** Start Source records **
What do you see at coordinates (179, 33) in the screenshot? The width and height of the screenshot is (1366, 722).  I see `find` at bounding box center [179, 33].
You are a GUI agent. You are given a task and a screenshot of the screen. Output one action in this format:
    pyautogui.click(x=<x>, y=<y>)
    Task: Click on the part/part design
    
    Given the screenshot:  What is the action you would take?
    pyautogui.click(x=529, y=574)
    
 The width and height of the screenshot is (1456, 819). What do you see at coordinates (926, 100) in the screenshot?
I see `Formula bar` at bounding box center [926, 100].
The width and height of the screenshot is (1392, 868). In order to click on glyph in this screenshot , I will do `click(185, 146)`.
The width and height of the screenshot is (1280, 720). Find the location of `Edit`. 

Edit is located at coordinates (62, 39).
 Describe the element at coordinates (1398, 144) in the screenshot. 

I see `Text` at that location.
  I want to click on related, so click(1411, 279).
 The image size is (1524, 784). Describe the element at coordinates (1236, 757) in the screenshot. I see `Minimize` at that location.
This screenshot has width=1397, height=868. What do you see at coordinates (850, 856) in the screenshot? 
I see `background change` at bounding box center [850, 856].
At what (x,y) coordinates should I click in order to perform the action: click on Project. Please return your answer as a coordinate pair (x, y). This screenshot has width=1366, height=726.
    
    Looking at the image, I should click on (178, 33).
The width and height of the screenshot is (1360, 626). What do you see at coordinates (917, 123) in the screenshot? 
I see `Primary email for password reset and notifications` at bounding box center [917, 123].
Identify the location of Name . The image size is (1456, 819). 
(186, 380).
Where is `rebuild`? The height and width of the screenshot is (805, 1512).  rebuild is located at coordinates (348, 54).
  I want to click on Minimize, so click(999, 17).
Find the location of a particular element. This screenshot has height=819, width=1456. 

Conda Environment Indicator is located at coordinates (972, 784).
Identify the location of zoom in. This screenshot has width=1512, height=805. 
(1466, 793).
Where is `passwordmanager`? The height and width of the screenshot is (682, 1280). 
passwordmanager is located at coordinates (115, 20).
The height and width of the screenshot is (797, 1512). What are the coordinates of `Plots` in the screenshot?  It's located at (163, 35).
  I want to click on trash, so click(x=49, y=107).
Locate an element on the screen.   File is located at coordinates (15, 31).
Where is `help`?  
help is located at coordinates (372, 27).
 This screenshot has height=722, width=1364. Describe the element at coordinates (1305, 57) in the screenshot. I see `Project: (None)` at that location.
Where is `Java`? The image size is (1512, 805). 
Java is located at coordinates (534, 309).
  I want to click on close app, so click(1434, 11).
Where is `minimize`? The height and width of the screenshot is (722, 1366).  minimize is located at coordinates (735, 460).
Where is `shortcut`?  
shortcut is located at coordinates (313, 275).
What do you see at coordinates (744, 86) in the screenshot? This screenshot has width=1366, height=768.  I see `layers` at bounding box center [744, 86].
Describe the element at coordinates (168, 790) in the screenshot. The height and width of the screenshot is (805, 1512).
** End Source records **
* _What to do_
Convert the data lines from the one containing "Identify the location of zoom" through the one containing "The height and width of the screenshot is (797, 1512)." into a JSON array of strings, one string per line, with blank lines omitted.

* _Response to the exercise_
[
  "Identify the location of zoom in. This screenshot has width=1512, height=805. ",
  "(1466, 793).",
  "Where is `passwordmanager`? The height and width of the screenshot is (682, 1280). ",
  "passwordmanager is located at coordinates (115, 20).",
  "The height and width of the screenshot is (797, 1512). What are the coordinates of `Plots` in the screenshot?  It's located at (163, 35)."
]